Task goal: Return, word for word, only the lines of the data below that lie between the line with "Task: Open the buyclothes.com link" and the line with "You are a computer-use agent. Viewport: 1280px", those two lines included.
Data to use below:
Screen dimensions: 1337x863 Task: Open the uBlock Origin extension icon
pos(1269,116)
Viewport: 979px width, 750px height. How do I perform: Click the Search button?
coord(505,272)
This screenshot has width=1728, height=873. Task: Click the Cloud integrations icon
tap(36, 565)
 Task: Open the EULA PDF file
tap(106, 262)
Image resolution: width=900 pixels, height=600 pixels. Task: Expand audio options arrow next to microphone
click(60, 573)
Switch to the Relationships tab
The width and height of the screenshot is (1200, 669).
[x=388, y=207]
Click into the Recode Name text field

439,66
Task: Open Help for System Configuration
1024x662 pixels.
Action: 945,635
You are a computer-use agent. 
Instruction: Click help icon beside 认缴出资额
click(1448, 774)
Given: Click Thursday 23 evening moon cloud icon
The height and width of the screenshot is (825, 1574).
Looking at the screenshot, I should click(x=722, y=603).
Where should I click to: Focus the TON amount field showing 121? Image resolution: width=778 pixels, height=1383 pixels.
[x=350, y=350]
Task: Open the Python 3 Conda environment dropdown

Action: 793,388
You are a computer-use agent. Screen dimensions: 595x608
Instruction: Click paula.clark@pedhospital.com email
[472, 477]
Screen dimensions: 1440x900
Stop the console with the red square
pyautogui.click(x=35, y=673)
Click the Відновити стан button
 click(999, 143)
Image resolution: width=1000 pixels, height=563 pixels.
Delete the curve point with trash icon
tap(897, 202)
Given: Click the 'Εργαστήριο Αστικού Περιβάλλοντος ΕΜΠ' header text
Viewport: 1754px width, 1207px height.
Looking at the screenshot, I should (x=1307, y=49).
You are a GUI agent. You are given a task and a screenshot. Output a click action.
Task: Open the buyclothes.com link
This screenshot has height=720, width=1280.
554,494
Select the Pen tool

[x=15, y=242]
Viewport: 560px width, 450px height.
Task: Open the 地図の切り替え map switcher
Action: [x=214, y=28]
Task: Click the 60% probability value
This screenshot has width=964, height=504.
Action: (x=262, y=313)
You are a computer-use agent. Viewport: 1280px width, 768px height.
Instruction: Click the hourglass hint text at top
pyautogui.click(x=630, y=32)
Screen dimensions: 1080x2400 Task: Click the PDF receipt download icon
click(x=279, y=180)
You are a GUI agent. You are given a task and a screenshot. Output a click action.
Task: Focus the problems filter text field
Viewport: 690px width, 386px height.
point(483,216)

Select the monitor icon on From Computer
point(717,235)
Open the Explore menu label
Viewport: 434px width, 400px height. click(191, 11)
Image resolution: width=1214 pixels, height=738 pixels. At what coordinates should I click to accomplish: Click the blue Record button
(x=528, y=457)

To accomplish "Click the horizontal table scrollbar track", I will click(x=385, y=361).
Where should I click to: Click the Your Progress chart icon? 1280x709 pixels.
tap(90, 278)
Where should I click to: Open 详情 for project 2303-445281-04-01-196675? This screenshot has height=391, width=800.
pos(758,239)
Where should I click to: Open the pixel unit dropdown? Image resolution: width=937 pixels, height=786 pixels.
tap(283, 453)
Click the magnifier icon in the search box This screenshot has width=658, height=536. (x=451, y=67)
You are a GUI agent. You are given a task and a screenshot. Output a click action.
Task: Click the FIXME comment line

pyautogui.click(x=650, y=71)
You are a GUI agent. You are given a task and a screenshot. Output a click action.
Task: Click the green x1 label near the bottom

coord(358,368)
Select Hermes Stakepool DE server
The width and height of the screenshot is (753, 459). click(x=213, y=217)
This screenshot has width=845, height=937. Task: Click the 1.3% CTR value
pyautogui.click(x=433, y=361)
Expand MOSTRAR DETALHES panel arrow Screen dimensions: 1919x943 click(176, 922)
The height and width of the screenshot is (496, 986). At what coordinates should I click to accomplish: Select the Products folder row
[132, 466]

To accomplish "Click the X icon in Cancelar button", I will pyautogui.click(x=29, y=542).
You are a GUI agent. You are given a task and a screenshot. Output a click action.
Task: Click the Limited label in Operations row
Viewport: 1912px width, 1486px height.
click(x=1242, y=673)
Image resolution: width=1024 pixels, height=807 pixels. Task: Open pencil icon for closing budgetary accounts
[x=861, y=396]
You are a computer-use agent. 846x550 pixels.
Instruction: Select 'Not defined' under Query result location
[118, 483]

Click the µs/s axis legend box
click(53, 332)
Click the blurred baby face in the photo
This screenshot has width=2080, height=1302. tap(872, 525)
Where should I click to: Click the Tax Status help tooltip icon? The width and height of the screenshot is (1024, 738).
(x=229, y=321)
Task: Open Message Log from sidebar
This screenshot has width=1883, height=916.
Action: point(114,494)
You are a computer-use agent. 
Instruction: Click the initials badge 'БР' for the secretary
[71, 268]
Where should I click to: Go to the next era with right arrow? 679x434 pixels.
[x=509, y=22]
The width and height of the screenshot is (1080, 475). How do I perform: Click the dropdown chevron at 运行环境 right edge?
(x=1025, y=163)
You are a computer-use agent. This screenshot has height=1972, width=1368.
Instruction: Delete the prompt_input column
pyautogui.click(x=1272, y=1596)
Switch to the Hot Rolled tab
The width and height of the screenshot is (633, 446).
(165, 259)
End of Data to use.
Reply to the task:
Task: Open the buyclothes.com link
This screenshot has height=720, width=1280.
554,494
Select the Pen tool

[x=15, y=242]
Viewport: 560px width, 450px height.
Task: Open the 地図の切り替え map switcher
Action: [x=214, y=28]
Task: Click the 60% probability value
This screenshot has width=964, height=504.
Action: (x=262, y=313)
You are a computer-use agent. Viewport: 1280px width, 768px height.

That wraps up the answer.